If any one has ran into a similar situation I would appreciate any advice.


I was told that some one needed a "ground wire pulled". As soon as I read the service request one of my eye brows went up. I get to the job, which is a medical research laboratory and and it seems that a maintenance guy spotted something he didn't like so he reported it.



A research doctor has assembled several sensitive testing and measuring instruments (sorry I don't know what they do) on a rolling cart about 4' wide by 6' tall. All these 120 volt instruments are plugged into one 12 outlet power strip. I checked voltage with my meter and there Is 120 volts between hot and neutral AND hot to ground. According to my contact "they have been using it for years".

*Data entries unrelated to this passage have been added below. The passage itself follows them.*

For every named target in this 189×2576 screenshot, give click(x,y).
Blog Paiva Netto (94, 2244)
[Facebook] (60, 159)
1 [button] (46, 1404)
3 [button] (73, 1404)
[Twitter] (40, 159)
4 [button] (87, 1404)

When looking at the back of the cart, there are several green wires that are either connected directly to exposed grounding lugs from the backs of the equipment or just taped with masking tape to the tops of these instruments that all run to a ground bar bolted to the rolling rack. This ground bar has an 8 AWG conductor that is connected to it that is stretched across the floor and is temporarily clamped to a hose faucet.



l guess my question is,,, should I even be concerned with the supplementary grounds that the research Dr. has assembled and temporarily clamped to the hose faucet? It seems that the equipment is plugged into a electrical outlet that has a good equipment ground. I'm not sure installing a isolated ground would help anything.

Thank you,
Martin

There is nothing wrong with what they are doing.

I doubt it helps anything but it is not dangerous or a code violation.
 
Supplemental grounds for sensitive electronic equipment?

There is nothing wrong with what they are doing.

I doubt it helps anything but it is not dangerous or a code violation.

Would only be a problem if they drove an independent ground rod that was not bonded to the rest of the grounding electrode system and connected all their grounding conductors from the cart to it instead. I have seen this done in research labs and industrial shops where the user is trying to eliminate noise and ground loops. This usually results in a tutoring session on the purpose of grounding and bonding and explaining why their configuration violates code and is a safety hazard. But for the configuration described in the OP I don't see a problem adding the extra bonding conductors.
 
The type of equipment and how it's being used is important here. If it's "normal" equipment without any unusual electrical aspects to it, then the EGC is fine and the extra grounding is nonsense. The only need for supplemental grounding conductors is generally for certain radio frequency applications and certain types of sensors or measurement devices which rely on extremely low level voltage signals referenced to the surrounding environment. In those instances, the required supplemental grounding is really more like equipotential bonding or shielding. If the researcher were doing that sort of thing, they'd be plenty sophisticated enough to know what sort of special arrangements are needed. In short, this is probably all unnecessary.

Nice reply! I especially like the acknowledgement "If the researcher were doing that sort of thing, they'd be plenty sophisticated enough to know what sort of special arrangements are needed. " They certainly have learned how important that extra ground wire is! I have been involved with many 'sensative' machines where that extra ground wire solved that high freq noise issue! The researchers probably realized quickly that that little 120v ground pin has basically infinite resistance to ground at the hi freq noise they were arguing with!

So I can only assume your last line, "In short, this is probably all unnecessary." referred to the electrician who called the "cops" on them? Funny!